Members of the Followers of Christ church in Oregon City, Oregon don’t seem to like babies… an unusually high rate of them are dying, and all of these deaths are preventable.
According to Myrna Cunningham, a former church member:
Mothers and their newborns in an Oregon City church that practices faith healing routinely died during or shortly after birth because medical help was not sought…
And why wasn’t medical help sought?
Because church members were too busy praying for the unborn children to care about getting real help.
And then those children died.
Even more damning is this excerpt about Dr. Larry Lewman, who works with the state’s medical examiner’s office:
Lewman studied the church in the late 1990s when three children died in a short amount of time.
“There were also during that period –- it wasn’t publicized much -– four perfectly healthy mothers, pregnant, who died during child birth from puerperal sepsis. That’s an infection that doesn’t even occur today,” Lewman said. “You read about it in the textbooks from the 1910s –- the pre-antibiotic era. None of these women should have died — three of their children died. It was all perfectly treatable, and they literally suffered for days.”
This is all preventable by seeking proper medical help. But children are dying because of irresponsible parents who thinking prayers and anointment with oil are more important than, well, science.
If Oregon City sounds familiar, it’s because it’s the home of Raylene and Carl Brent Worthington. Their daughter Ava died because of their negligence. Both parents were found not guilty of second-degree manslaughter, though the father was convicted of “criminal mistreatment.”
Maybe these incidents will get potential jurors to take faith-healings more seriously. Of course all these parents and church-members mentioned want what’s best for the child. But as the saying goes, the road to hell is paved with good intentions. Their intentions hurt the child and what they actively avoid — medical help — is what’s best for them.
Pro-life Christians who bend over backwards for the rights of the unborn should be up in arms over all of this. Where are their statements condemning these parents?

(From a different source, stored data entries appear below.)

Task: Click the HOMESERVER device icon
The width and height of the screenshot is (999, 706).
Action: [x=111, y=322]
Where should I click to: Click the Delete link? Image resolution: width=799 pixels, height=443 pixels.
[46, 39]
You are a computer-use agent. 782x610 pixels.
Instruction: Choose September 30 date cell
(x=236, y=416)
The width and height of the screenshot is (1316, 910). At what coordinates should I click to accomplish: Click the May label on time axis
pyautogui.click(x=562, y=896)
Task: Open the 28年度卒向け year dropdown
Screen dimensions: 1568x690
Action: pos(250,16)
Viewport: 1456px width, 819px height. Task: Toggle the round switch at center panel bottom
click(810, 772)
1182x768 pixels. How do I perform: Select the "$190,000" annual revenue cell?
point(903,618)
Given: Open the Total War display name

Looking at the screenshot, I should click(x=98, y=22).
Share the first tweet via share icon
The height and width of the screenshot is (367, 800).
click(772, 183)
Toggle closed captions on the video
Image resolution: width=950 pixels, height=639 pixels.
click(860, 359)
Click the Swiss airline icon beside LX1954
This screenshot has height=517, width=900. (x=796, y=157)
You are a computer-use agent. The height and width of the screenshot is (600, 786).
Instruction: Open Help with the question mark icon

Reader Jaysen says something I haven’t been able to verify yet, but it only makes the church look worse:
News from a few folks who used to attend the church and some who have family in the church spoke out about the church requiring all members to give $5k to help the Worthington’s legal defense. Those who could not pay were to take out personal loans, and those who didn’t were shunned from the church.
Getting out of that church doesn’t sound like a bad option at all.